Bescheinigungen nach § 84 Abs. 2 Satz 2 AufenthG sind keine rechtsgestaltenden Verwaltungsakte, denn sie wirken nur deklaratorisch; sie weisen nämlich lediglich auf die Rechtslage hin, die sich aus § 84 Abs. 2 Satz 2 AufenthG ergibt (vgl. VGH Baden-Württemberg, Beschluss vom 06.05.2008 - 13 S 499/08 - m.w.N., Juris, für Bescheinigungen nach § 81 Abs. 5 AufenthG, die insoweit vergleichbar sind). § 84 Abs. 2 Satz 2 AufenthG schreibt den Ausländerbehörden nicht vor, wie die Bescheinigung auszusehen hat. Daher sind sie bei der Ausgestaltung und Formulierung der Bescheinigung - innerhalb der gesetzlichen Grenzen - frei; dies gilt auch für den Fall, dass sie darin weitere Hinweise auf die ohnehin geltende Gesetzeslage aufnehmen. Soweit der VGH Baden-Württemberg in seinem Beschluss vom 18.03.2008 - 11 S 167/08 - (InfAuslR 2008, 355) meint, es sei der Vordruck Anlage D 3 zur AufenthV zu verwenden, kann dies lediglich ein (unverbindlicher) Vorschlag zur Gestaltung sein, da das AufenthG darüber nichts aussagt. Es steht der Beklagten mithin frei, die Bescheinigung auch anders zu gestalten, wobei sie vorträgt, die Bescheinigung sei in Abstimmung mit dem Innenministerium Baden-Württemberg und den vier Regierungspräsidien formuliert worden.

Die den Klägern am 23.04.2008 ausgestellten Bescheinigungen, die inzwischen verlängert worden sind, stehen im Einklang mit den Rechtsvorschriften. Im Hinblick auf die Fiktionswirkung wird der Wortlaut von § 84 Abs. 2 Satz 2 AufenthG übernommen. Es ist rechtlich unbedenklich, dass der Aufenthaltstitel, der den Klägern zuletzt erteilt wurde, nicht konkret genannt wird (vgl. hierzu Beschluss des Kammervorsitzenden vom 13.08.2008 und Beschluss des VGH Bad.-Württ. vom 15.09.2008 - 13 S 2374/08 -, jeweils im Verfahren wegen Prozesskostenhilfe).

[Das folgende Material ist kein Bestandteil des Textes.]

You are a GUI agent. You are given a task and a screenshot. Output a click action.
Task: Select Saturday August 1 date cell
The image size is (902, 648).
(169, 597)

Auch die weiteren Hinweise in den Bescheinigungen entsprechen der Gesetzeslage. Weshalb die von der Beklagten gewählte Form der Bescheinigung diskriminierende Wirkung haben sollte, erschließt sich dem Gericht nicht.

Aber auch die Befristung der Bescheinigungen, gegen die der Prozessbevollmächtigte der Kläger sich vor allem wendet, ist rechtmäßig und verletzt die Kläger nicht in ihren Rechten. Zwar trifft es zu, dass die Fortbestehensfiktion des § 84 Abs. 2 Satz 2 AufenthG keine absolute zeitliche Obergrenze hat (vgl. allerdings § 80b VwGO, auf den die Beklagte hinweist). Durch die Befristung der Bescheinigung wird die Zeitdauer der Fiktionswirkung aber nicht berührt, denn die Fiktionswirkung selbst und eine Bescheinigung darüber sind zwei verschiedene Dinge. Auch die Beklagte erkennt die Zeitdauer der Fiktionswirkung an, wie sich aus ihrem Schriftsatz vom 15.10.2008 ergibt. Die Befristung der Bescheinigung hat demgegenüber ausschließlich Kontrollfunktion, denn unbefristete Bescheinigungen sind nun einmal anfälliger für Missbrauch als befristete. Außerdem kann die Beklagte durch die Befristung erreichen, dass die Kläger regelmäßig bei ihr erscheinen und vorsprechen; es kann dann jeweils geprüft werden, ob die Fiktionswirkung des § 84 Abs. 2 Satz 2 AufenthG weiter besteht. Trifft dies zu, wird die Bescheinigung ohne weiteres verlängert. Zwar kostet die Verlängerung eine Gebühr (in Höhe von 10 EUR), aber auch dies ist rechtmäßig (§ 47 Abs. 1 Nr. 9 AufenthV).

Zur Richtigkeitskontrolle des gefundenen Ergebnisses zieht das Gericht eine Parallele zur Aufenthaltsgestattung, die gemäß § 63 Abs. 2 Satz 1 AsylVfG zwingend zu befristen ist, obwohl der Asylbewerber während des gesamten Asylverfahrens ein gesetzliches Bleiberecht hat (vgl. zur Kontrollfunktion bei der Bescheinigung nach § 63 AsylVfG Funke-Kaiser in GK-AsylVfG, § 63 Rdnr. 16 sowie Marx, AsylVfG, 6. Aufl., § 63 Rdnr. 12 f).

Auch die Zeitdauer der Befristung (drei Monate) ist angesichts der Kontrollfunktion und des Zweckes, Missbrauch zu vermeiden, verhältnismäßig.